>> START DATASET RECORDS
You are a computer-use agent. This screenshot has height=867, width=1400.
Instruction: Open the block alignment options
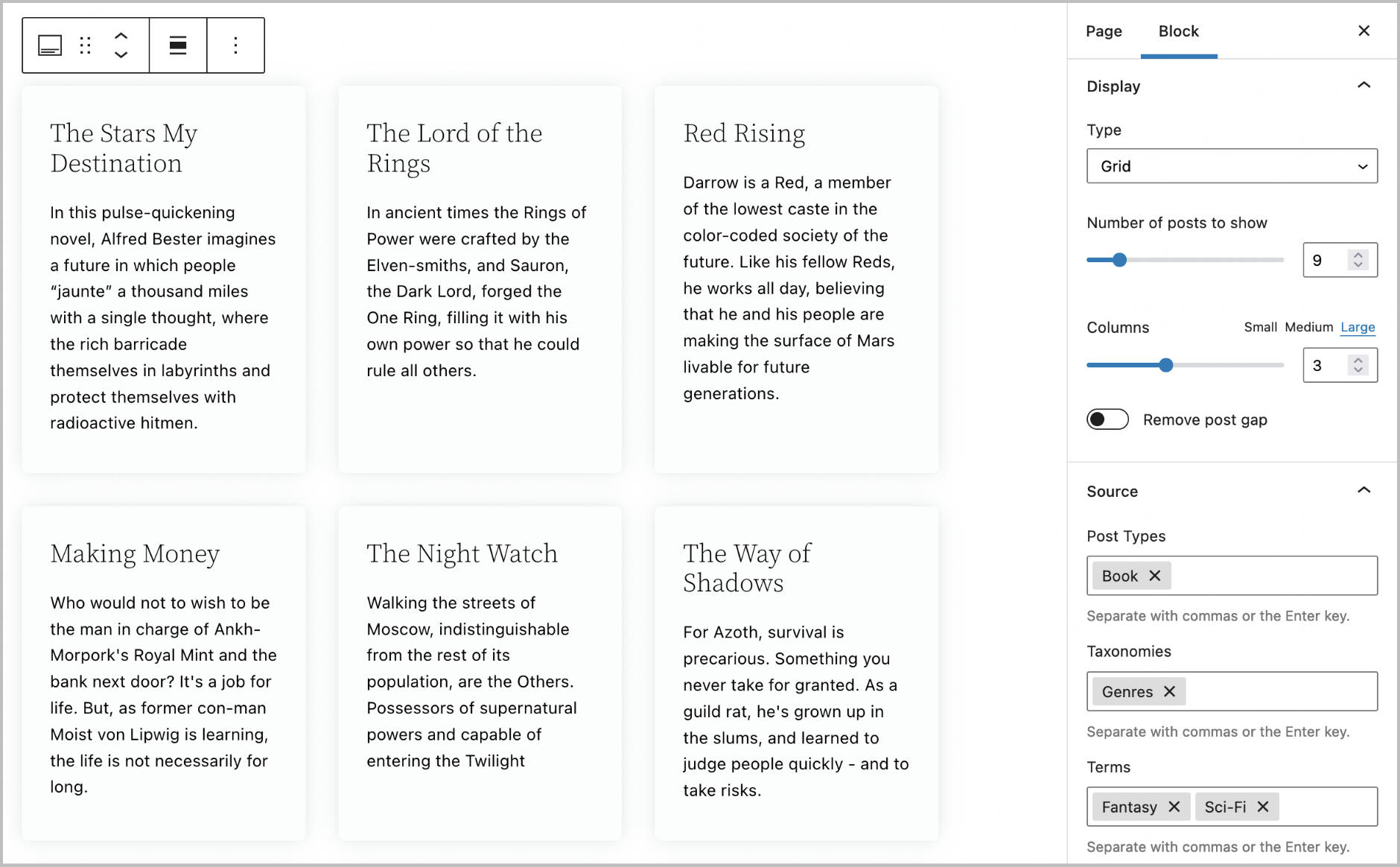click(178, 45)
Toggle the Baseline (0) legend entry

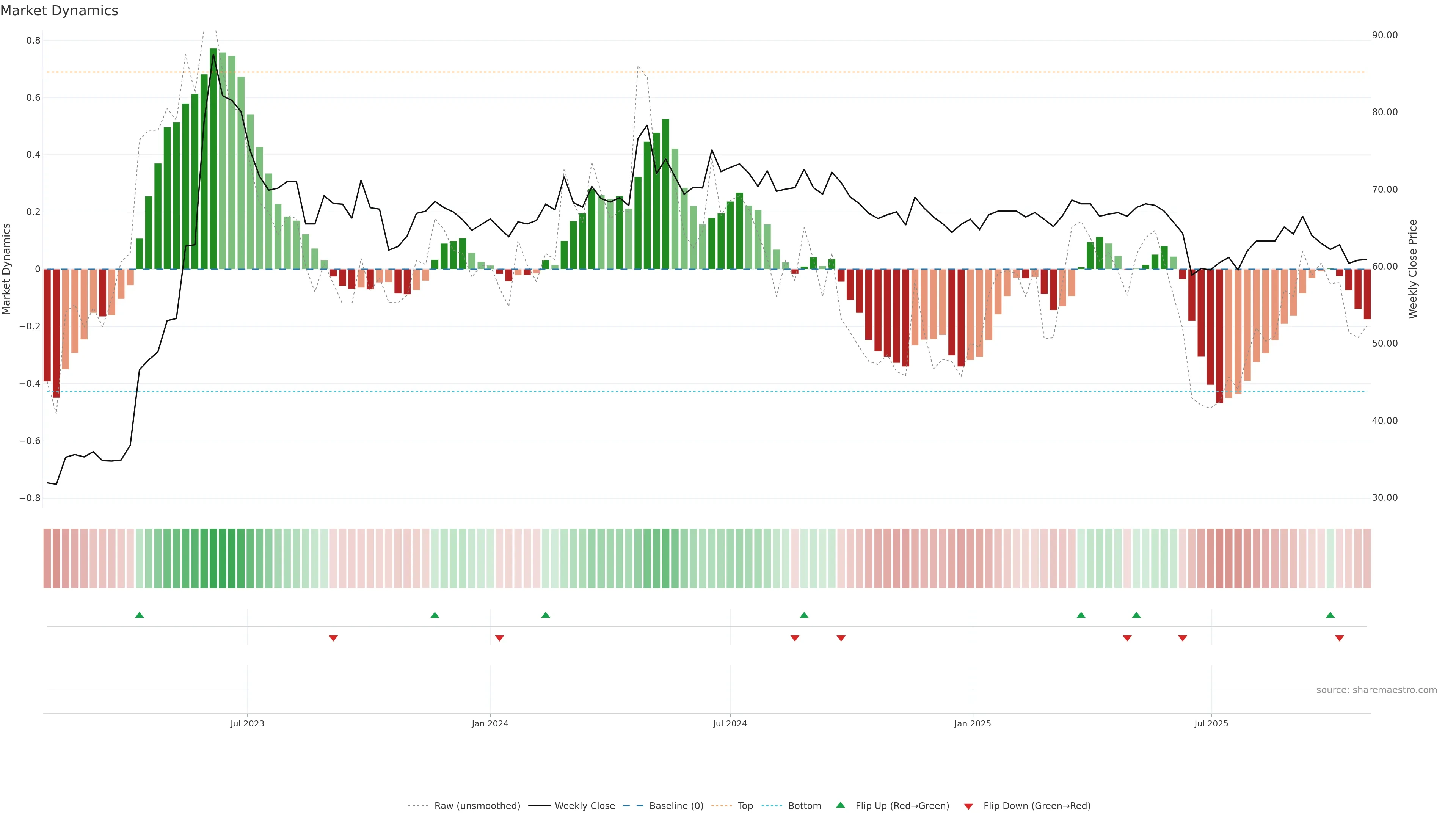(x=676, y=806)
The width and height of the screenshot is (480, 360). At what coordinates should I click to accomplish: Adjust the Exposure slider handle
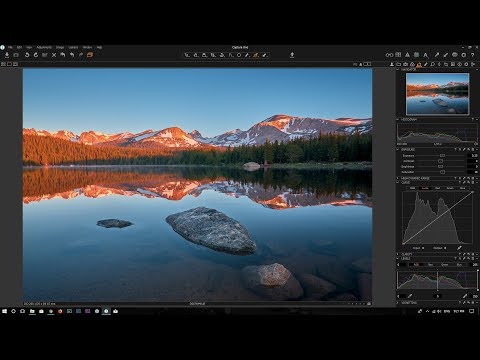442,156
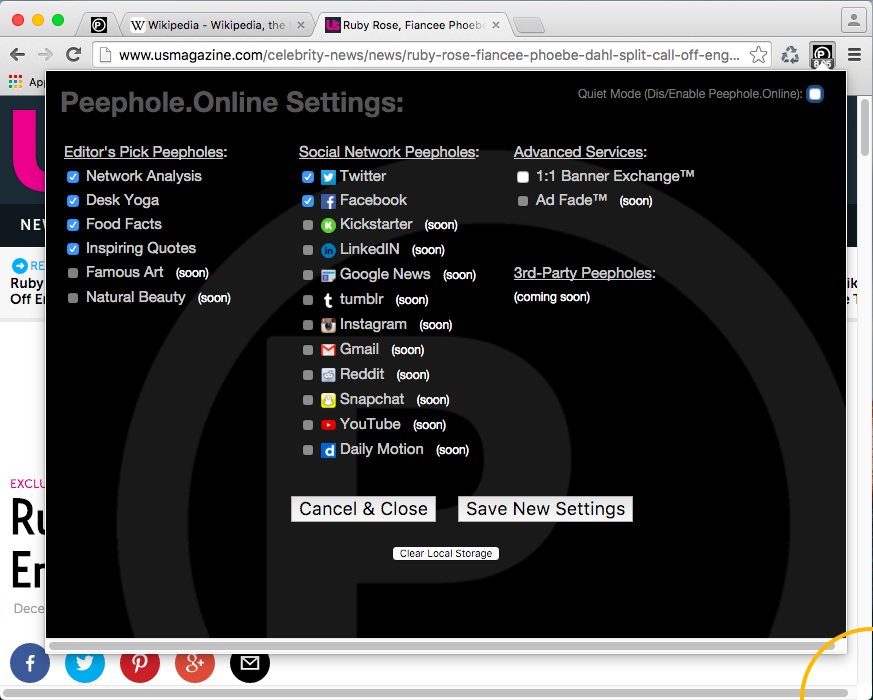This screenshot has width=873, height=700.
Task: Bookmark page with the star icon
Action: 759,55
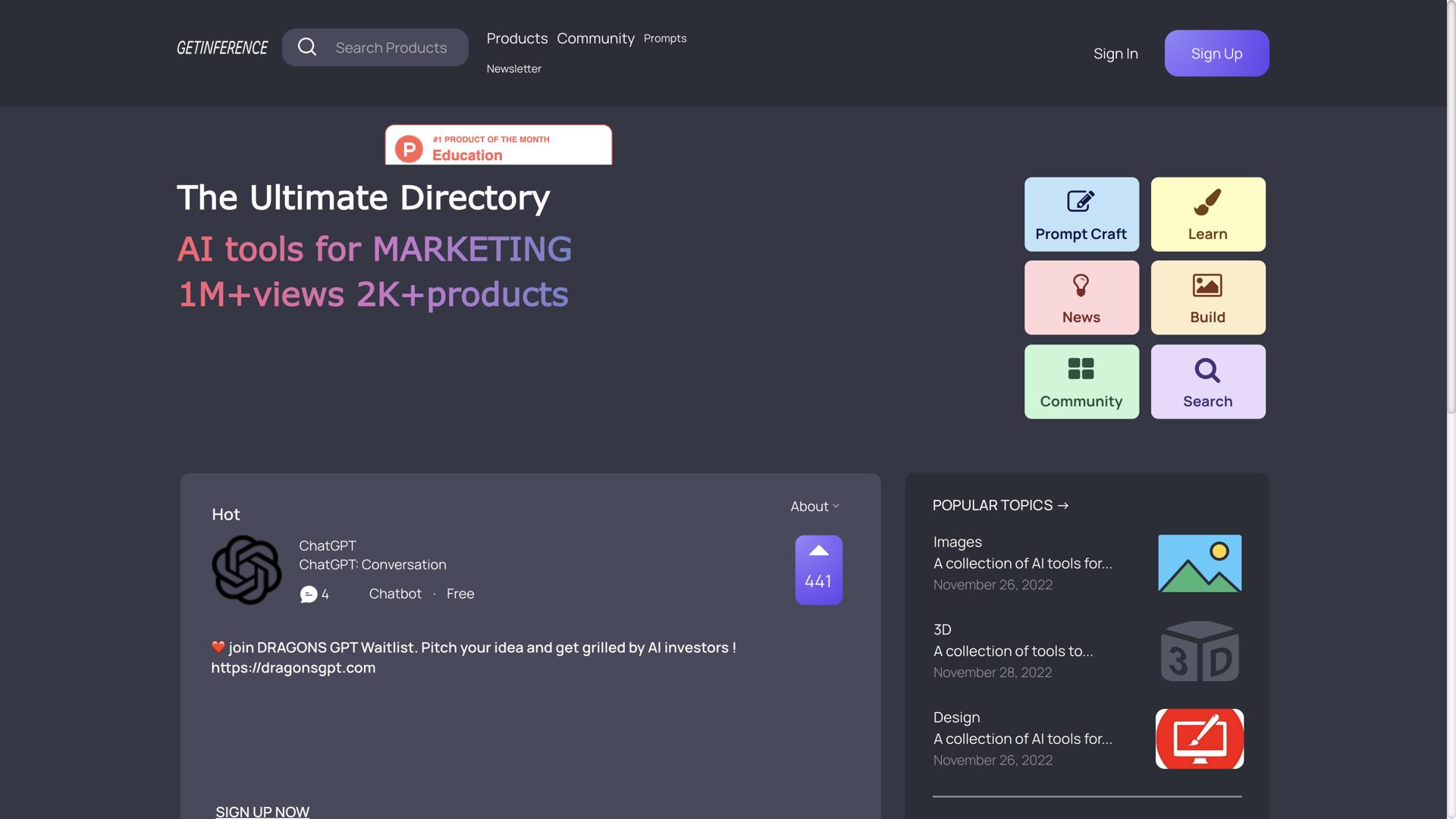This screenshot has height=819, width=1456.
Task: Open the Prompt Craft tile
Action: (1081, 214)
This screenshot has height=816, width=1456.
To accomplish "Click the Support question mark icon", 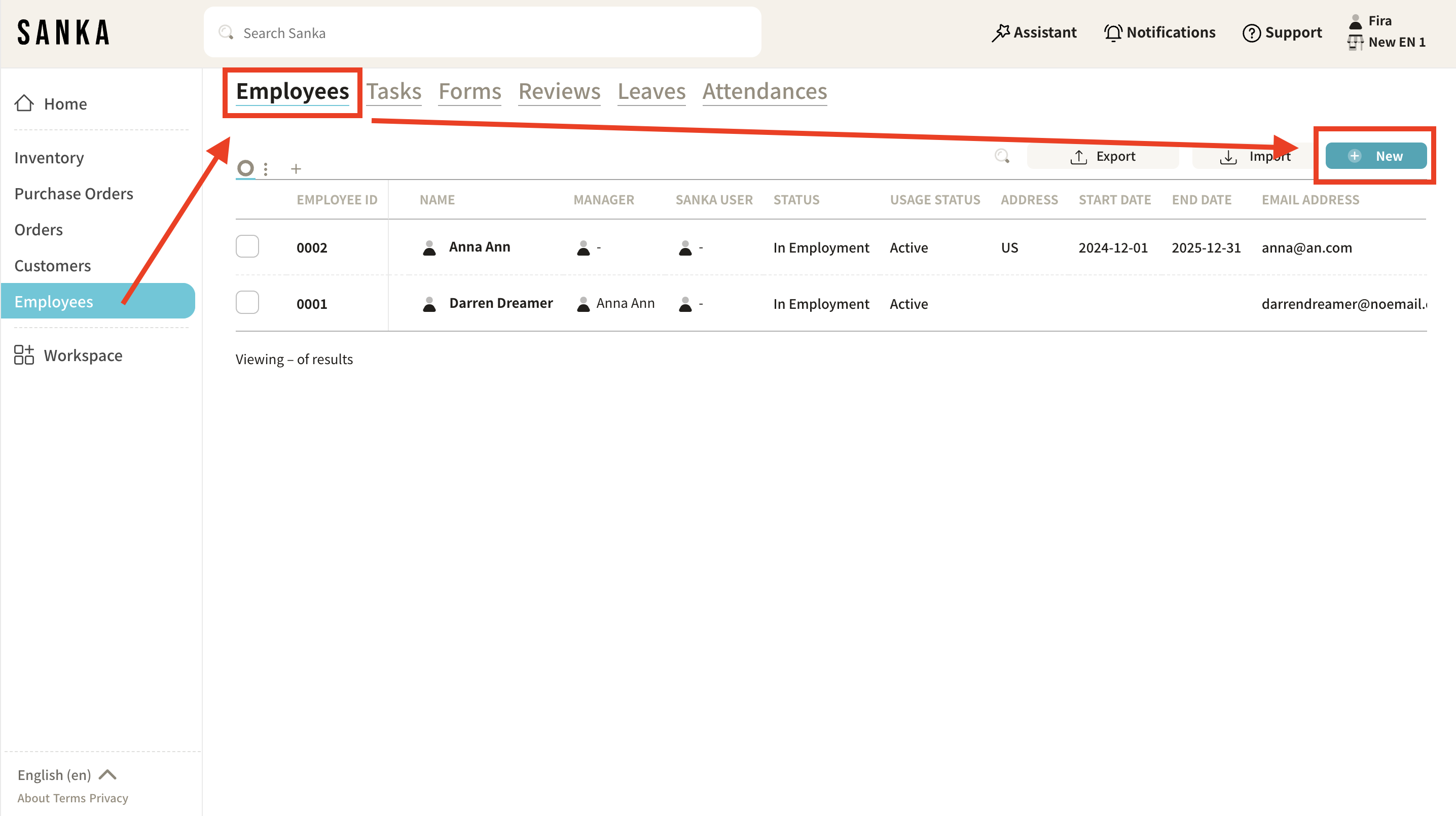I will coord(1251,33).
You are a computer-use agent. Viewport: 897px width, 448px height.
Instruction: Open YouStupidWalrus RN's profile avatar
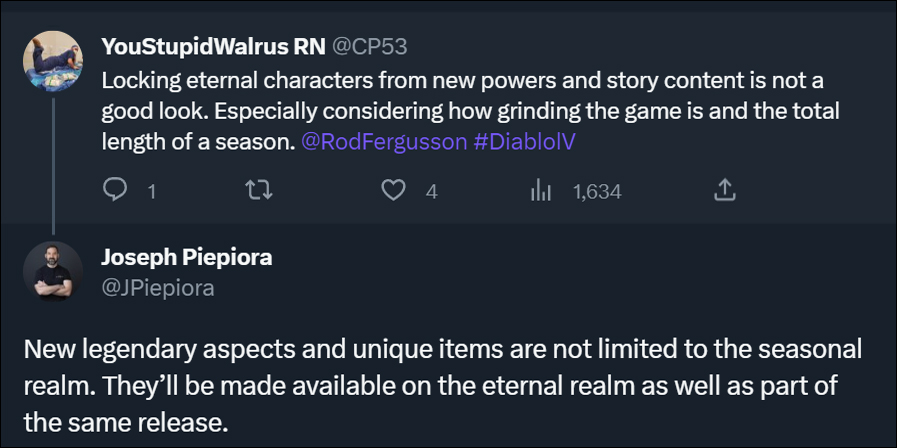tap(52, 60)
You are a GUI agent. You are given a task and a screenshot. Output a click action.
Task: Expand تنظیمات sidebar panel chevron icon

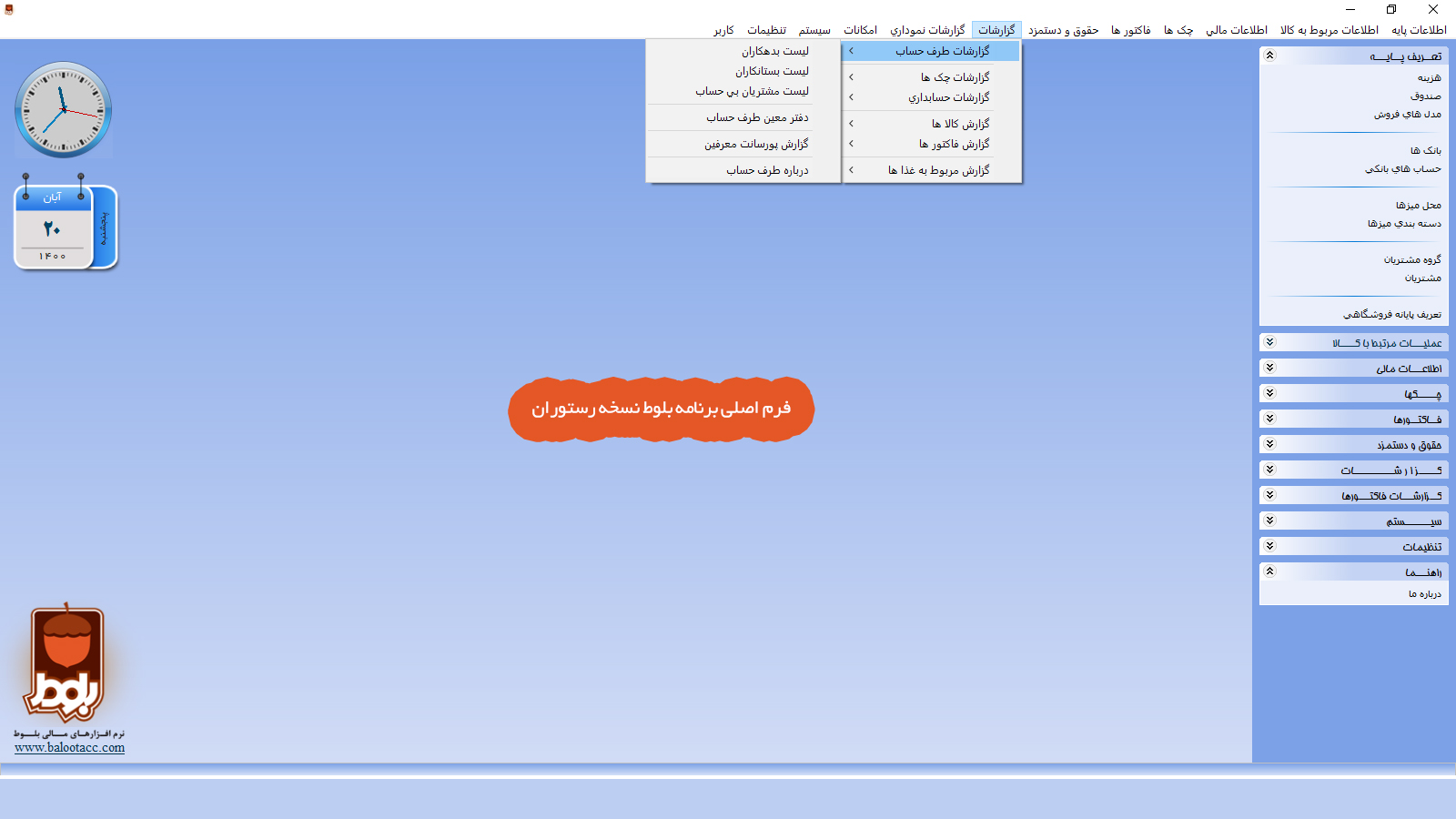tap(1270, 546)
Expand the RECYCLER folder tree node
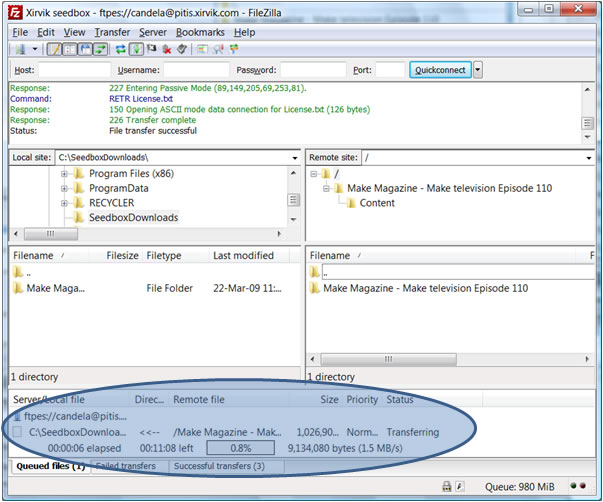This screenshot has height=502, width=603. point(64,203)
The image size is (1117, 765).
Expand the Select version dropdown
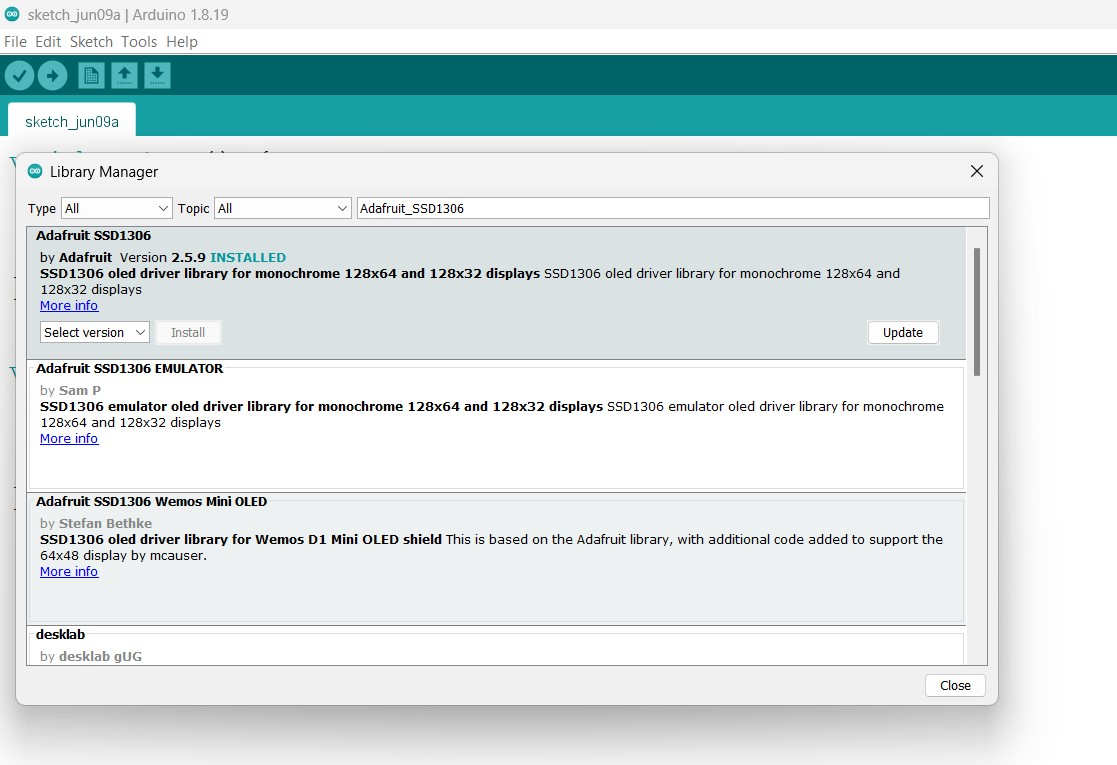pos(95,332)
>> END DATASET RECORDS
### SHORT TASK
Could you copy the material word for word from its very beginning through the line containing "Action: (1081, 214)", including that line, and leave out the pictures?

### EXERCISE ANSWER
You are a computer-use agent. This screenshot has height=867, width=1400.
Instruction: Open the block alignment options
click(178, 45)
Toggle the Baseline (0) legend entry

(x=676, y=806)
The width and height of the screenshot is (480, 360). At what coordinates should I click to accomplish: Adjust the Exposure slider handle
442,156
This screenshot has width=873, height=700.
Task: Bookmark page with the star icon
Action: 759,55
This screenshot has height=819, width=1456.
Task: Open the Prompt Craft tile
Action: (1081, 214)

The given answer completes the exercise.